### AIM OF THE TASK
Only these lines of the data below are wanted: the one with "Task: Toggle the select-all", the one with "Open the fetched", and any lines between them, each repeated exactly.

### TASK MATERIAL
[Start of Attachment]

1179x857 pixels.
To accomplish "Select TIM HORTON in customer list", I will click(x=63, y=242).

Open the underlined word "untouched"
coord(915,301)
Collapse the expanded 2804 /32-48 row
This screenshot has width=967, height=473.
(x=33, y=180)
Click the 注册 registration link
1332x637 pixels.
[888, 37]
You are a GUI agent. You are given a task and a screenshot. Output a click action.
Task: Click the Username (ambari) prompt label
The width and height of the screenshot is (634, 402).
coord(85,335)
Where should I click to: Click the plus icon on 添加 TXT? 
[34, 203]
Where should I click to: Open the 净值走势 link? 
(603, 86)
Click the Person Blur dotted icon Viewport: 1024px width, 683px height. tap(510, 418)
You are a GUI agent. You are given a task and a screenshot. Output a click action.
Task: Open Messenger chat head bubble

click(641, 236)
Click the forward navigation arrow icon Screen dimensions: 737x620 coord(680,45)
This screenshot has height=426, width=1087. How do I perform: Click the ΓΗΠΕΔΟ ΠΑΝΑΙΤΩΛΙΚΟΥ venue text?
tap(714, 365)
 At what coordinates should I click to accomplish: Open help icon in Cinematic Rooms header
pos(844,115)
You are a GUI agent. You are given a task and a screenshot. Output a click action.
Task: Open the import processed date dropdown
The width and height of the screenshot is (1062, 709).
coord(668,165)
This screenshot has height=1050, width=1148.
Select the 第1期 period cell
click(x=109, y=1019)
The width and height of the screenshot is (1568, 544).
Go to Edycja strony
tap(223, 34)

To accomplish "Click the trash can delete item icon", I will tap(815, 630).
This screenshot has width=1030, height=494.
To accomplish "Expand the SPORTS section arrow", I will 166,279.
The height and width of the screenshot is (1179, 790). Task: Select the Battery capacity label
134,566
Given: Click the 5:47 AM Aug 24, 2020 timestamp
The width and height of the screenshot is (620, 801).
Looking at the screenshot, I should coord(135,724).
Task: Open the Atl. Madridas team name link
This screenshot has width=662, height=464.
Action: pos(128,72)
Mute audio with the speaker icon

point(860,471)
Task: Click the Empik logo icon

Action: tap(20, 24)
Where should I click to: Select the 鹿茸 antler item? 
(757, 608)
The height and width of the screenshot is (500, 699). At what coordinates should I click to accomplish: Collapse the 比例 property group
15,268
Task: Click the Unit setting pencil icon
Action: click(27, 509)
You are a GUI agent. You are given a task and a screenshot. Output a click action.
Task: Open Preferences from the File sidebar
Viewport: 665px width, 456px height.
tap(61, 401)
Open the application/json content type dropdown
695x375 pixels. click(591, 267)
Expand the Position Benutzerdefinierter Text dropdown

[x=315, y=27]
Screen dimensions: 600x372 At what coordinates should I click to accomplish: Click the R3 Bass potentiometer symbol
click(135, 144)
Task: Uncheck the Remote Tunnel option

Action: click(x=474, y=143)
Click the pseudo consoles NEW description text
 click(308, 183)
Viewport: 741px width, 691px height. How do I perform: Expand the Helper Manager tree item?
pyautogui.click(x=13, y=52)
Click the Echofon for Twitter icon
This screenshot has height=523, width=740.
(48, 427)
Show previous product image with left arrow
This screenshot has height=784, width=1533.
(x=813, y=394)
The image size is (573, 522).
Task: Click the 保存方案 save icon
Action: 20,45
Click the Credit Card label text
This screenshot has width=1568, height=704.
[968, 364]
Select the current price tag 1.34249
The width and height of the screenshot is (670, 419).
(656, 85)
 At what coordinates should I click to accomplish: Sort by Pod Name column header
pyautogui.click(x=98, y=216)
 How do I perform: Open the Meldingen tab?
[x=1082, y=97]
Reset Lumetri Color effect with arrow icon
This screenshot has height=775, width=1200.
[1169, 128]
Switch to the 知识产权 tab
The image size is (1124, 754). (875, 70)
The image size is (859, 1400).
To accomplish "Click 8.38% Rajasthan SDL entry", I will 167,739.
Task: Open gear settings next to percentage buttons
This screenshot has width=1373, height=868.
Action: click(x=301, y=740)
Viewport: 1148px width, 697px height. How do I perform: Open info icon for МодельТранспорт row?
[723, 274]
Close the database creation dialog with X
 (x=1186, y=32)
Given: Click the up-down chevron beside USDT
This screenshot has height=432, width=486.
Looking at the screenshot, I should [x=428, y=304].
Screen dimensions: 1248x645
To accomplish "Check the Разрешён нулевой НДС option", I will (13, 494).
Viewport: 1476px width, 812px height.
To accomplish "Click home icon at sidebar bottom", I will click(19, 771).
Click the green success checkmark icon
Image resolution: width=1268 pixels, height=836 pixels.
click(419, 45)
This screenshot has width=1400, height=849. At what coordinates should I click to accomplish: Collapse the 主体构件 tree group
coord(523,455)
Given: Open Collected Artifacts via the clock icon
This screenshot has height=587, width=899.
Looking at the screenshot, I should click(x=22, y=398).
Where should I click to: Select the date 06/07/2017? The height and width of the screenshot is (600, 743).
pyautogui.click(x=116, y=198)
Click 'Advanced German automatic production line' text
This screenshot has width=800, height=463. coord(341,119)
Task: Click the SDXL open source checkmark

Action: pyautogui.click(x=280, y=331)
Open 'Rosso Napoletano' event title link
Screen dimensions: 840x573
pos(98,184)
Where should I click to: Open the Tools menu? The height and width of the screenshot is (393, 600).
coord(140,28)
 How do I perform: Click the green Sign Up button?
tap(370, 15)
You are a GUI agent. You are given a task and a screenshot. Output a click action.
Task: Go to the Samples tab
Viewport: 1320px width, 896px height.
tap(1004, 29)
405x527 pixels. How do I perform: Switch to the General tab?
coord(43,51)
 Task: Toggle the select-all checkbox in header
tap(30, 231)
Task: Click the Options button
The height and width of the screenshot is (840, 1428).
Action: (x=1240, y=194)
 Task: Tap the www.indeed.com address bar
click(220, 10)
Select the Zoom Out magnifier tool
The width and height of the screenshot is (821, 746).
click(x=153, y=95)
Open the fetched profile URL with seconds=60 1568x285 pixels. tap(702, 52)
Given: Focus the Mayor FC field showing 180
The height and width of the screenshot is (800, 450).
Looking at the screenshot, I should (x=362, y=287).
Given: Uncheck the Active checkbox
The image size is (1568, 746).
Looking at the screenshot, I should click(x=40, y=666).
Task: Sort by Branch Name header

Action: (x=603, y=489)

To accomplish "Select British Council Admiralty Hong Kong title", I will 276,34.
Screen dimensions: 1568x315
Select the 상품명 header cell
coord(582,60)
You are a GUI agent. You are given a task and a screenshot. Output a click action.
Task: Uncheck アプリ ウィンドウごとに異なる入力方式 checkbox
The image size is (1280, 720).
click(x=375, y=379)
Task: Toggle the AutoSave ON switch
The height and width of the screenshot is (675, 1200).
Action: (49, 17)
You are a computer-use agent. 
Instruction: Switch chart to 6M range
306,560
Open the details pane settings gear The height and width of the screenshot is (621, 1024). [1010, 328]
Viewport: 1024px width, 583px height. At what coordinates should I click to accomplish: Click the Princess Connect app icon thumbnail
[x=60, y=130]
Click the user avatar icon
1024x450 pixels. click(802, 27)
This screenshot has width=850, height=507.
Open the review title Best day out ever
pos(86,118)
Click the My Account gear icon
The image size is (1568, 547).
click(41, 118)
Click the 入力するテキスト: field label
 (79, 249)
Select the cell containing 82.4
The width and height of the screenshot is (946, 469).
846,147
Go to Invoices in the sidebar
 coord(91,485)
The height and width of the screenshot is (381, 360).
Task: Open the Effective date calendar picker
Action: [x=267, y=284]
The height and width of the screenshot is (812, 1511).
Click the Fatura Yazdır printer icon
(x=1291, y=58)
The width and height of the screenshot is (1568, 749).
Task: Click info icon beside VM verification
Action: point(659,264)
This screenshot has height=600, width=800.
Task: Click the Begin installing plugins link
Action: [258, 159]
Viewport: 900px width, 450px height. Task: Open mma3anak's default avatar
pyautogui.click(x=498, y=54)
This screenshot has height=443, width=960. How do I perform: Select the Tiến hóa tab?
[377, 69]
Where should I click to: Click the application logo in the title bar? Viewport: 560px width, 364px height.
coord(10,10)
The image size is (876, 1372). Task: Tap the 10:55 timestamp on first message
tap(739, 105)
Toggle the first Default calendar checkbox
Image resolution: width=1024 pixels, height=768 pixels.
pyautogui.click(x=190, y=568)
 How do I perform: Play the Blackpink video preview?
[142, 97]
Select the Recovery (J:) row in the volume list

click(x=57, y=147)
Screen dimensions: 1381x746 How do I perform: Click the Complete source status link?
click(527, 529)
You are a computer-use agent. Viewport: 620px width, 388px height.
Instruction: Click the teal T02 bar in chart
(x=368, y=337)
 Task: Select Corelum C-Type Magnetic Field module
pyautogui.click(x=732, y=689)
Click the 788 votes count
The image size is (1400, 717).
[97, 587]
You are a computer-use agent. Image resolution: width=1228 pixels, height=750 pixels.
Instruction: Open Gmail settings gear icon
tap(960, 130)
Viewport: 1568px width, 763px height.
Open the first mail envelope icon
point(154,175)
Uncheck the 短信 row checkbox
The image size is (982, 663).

[End of Attachment]

### SOLUTION BELOW
 Task: Toggle the select-all checkbox in header
tap(30, 231)
Task: Click the Options button
The height and width of the screenshot is (840, 1428).
Action: (x=1240, y=194)
 Task: Tap the www.indeed.com address bar
click(220, 10)
Select the Zoom Out magnifier tool
The width and height of the screenshot is (821, 746).
click(x=153, y=95)
Open the fetched profile URL with seconds=60 1568x285 pixels. tap(702, 52)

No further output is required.